En el periodismo se trata de acopiar información, verdades, reseñas: a tales fines es posible que Internet sólo aporte confusión, espejismos y distorsiones de toda índole, y es interesante suponer que la tarea del periodista deba tomar una prudente distancia. Algo de esto se aplica también al teatro, que es una forma de arte un poco anacrónica, ligada al cuerpo presente del actor, el eje ritual del sacrificio y donde toda mediatización es deformante. Pero esto es solo en apariencia: al teatro le gusta producir presente de manera exagerada, está en su naturaleza. Por ello se codea con los niveles más altos y  bajos de la cultura dominante. Internet permitió que conozcamos en Bahía Blanca a los autores búlgaros más nuevos o la globalización de modos y problemas de producción estética. Es bueno conocer las tendencias, para comprender que el teatro no es un «diseño»; es una práctica artística, de preanuncio, que trae a una comunidad de sentido algunos mensajes sumergidos en su inconciente colectivo y que aún ningún diseño o artesanía ha podido poner en los estantes del mercado.

 

Muchas de tus obras son presentadas luego en el exterior, ¿qué diferencias esenciales notás con respecto a Buenos Aires?

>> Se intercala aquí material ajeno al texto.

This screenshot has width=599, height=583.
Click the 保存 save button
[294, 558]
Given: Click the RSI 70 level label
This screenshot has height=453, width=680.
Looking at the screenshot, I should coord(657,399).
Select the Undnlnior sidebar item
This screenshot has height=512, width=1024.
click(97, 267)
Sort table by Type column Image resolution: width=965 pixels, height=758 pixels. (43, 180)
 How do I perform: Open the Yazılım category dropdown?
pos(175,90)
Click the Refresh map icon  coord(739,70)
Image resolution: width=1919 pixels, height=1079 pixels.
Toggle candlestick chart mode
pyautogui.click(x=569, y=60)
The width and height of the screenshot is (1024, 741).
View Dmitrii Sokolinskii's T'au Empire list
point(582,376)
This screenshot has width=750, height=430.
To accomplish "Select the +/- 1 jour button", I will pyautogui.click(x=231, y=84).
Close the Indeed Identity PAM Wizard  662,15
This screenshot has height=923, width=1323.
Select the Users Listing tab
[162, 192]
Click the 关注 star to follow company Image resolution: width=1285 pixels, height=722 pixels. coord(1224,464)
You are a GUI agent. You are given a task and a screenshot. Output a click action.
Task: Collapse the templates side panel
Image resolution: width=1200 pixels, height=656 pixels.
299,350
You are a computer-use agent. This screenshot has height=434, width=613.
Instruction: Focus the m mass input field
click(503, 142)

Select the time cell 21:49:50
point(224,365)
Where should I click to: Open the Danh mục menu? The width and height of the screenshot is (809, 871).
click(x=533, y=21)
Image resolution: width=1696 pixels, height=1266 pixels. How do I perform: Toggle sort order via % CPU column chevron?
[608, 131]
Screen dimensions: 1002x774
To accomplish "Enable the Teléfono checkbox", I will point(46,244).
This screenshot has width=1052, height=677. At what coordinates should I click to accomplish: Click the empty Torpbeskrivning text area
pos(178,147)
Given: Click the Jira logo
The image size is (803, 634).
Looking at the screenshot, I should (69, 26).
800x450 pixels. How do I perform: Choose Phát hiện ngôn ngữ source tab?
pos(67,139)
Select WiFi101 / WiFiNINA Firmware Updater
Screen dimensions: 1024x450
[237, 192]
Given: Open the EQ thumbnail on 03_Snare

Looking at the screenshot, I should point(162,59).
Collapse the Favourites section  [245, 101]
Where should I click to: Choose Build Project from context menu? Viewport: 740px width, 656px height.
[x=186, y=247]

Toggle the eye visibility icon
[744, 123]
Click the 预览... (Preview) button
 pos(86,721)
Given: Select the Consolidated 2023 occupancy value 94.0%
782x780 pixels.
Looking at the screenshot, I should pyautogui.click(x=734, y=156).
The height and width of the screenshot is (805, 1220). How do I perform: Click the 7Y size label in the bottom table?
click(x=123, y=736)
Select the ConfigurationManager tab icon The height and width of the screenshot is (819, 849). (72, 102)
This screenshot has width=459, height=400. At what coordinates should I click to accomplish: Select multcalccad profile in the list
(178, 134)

Muchísimas. No hay dos países, ni siquiera dos ciudades, que tengan una relación similar de poderes teatrales. Hay sitios donde el buen teatro es un gran negocio como en Londres, que se mide por la vara del éxito en el West End y donde el Estado parece estar completamente ausente de esta selección natural de talento y de discurso. Hay sitios donde el teatro es un asunto casi exclusivo del Estado, como en Suiza o Alemania, donde cada teatro público de una ciudad es el nido de vanguardia desde el cual el país irradia la cultura —como un deber público— sobre sus habitantes. Hay ciudades donde todo el teatro es fruto del ingenio de sus artífices, como Buenos Aires, y ciudades donde este ingenio logra aliarse de vez en cuando con subsidios especiales como en España, Francia o Cataluña. Yo me he visto mezclado con el teatro de uno y mil marcos diferentes, y siempre hay un poco de Buenos Aires que extrañar en cada caso, y un poco de Buenos Aires que sacarse saludablemente de encima. Puestos a elegir, Buenos Aires es para mí una especie de incómodo paraíso teatral. Lo que yo hago, el arte que he querido desarrollar, es aquí posible y no sé si lo sería de manera natural en otro entorno.

 

Para finalizar, tengo entendido que Apátrida se presentará de nuevo el año que viene, ¿prevés algún tipo de cambio o mantendrás la obra intacta?

No habrá cambios, la obra es así y volverá en marzo al espacio del teatro El Extranjero. Lógicamente, una vez que una obra encuentra su forma fija, varía alegremente cada noche con la presencia de un público que jamás se comporta de idéntica manera, es la naturaleza del teatro: un eterno work-in-progress.

 

Un verdadero hombre de teatro como Rafael Spregelburd puede decodificar un mundo fascinante y hacernos partícipes a los lectores. Su aporte a nuestra cultura es innegable, va mucho más allá de una obra de teatro. Demuestra el valor agregado del mundo escénico y la manera en que el esfuerzo posibilita realizar grandes y gigantes sueños.